Este año, COGAM Educación inicia el curso activista el próximo 27 de septiembre. La primera reunión tendrá lugar ese día en el Centro Asociativo Pedro Zerolo (Calle Puebla 9, muy cerca de Gran Vía). A las 19:00 será la acogida de nuevos voluntarios, seguida de una formación sobre la bisexualidad, ya que el 23 de septiembre es el Día de la Bisexualidad. Desde entonces, los que acudan como nuevos voluntarios podrán empezar a asistir a los talleres en institutos como oyentes. Además, podrán acudir a las reuniones habituales, que son el segundo y el cuarto jueves de cada mes. Posteriormente, en noviembre, habrá una jornada de formación. Allí es donde aprenderán todo lo que necesitan para llevar a cabo ellos mismos los talleres.

Puede parecer que el activismo LGBT+ ya no es necesario. Que la diversidad en orientación sexual e identidad de género ya está totalmente aceptada. Sin embargo, estos son solo algunos de los datos recogidos por COGAM:

  • Un 60% del alumnado es testigo de agresiones homófobas.
  • La LGBTfobia la sufren tanto lesbianas, gays, bisexuales y transexuales como todas aquellas personas que no reproduzcan fielmente los estereotipos de género normativos: la masculinidad y la feminidad tradicional.
  • La homofobia es ejercida por el alumnado ante la pasividad (o insuficiente implicación) de la institución educativa.
  • Una parte del profesorado no sabe qué hacer, aquellos/as que lo intentan encuentran dificultades y brillan por su ausencia los planes de intervención a nivel institucional.
  • Los institutos son espacios no seguros donde no se garantiza el respeto a la diversidad, especialmente la diversidad afectivo-sexual.
  • El alumnado no recibe una formación que compense los prejuicios y estereotipos aprendidos en el entorno no educativo.
  • Sólo la mitad del alumnado siente con seguridad que su familia le aceptaría de ser LGBT+.

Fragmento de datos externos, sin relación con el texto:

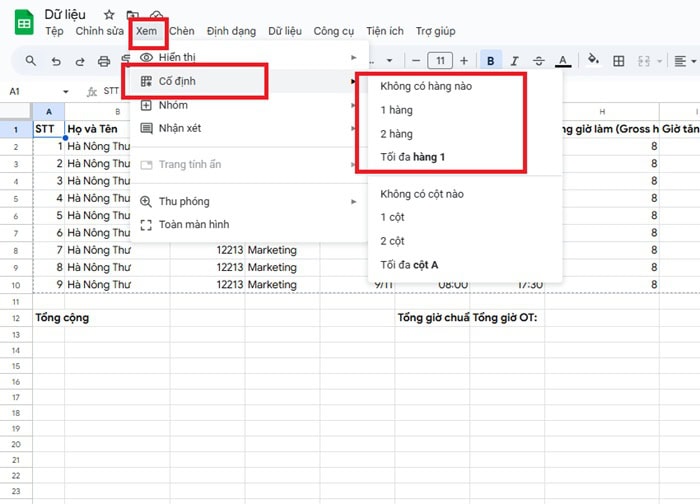Click the increase font size plus button

[463, 61]
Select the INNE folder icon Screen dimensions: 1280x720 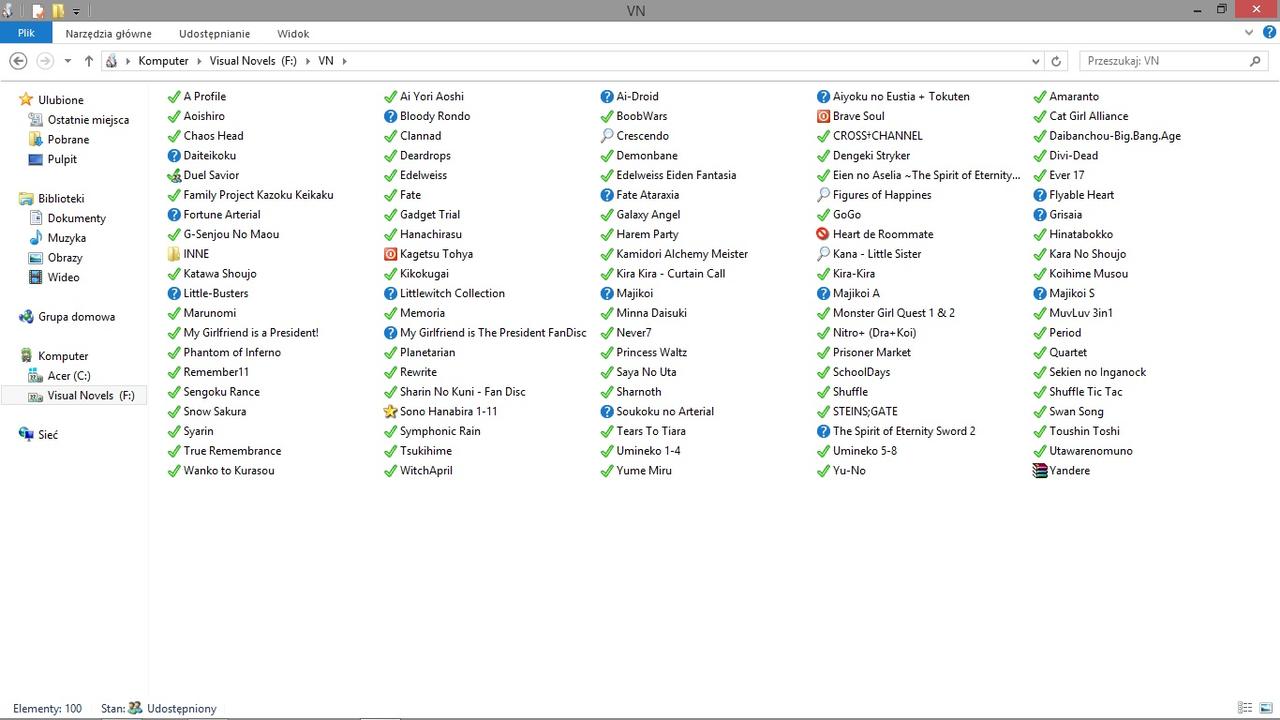174,254
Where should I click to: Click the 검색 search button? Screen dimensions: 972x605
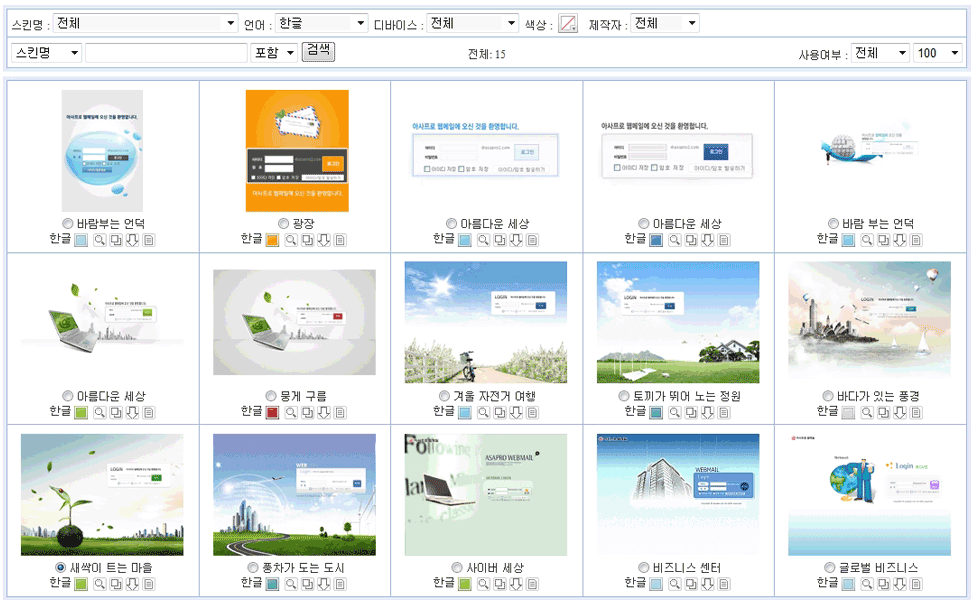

Sin duda, son unos datos preocupantes. Por lo tanto, no es de extrañar que el porcentaje de intentos de suicidio o pensamientos suicidas sea tan elevado. A ellos se añade el hecho de que el suicidio sea un tema tabú que hay que tratar de forma delicada. Eso sí, siempre desde la prevención, como ya escribía en este mismo medio Benjamín Santiago. Por eso es necesario educar en diversidad, y por eso es necesario hacerlo cuantos antes. Por desgracia, no todos los centros educativos están por la labor, como bien decía Olaia Morondo comentando su propio caso personal.

Afortunadamente, de un tiempo a esta parte las cosas parecen estar empezando a cambiar por fin. En el caso de COGAM, cada año reciben más llamadas de centros educativos y otras asociaciones. Como consecuencia cada año necesitan más voluntarios. Pasito a pasito, parece que la sociedad va avanzando hacia el futuro, aunque el camino que queda por recorrer todavía sea largo.

La diversidad afectivo-sexual no debería ser un tabú. Pero está en nuestra mano conseguir que deje de serlo, y el activismo LGBT+ es una buena forma de hacerlo.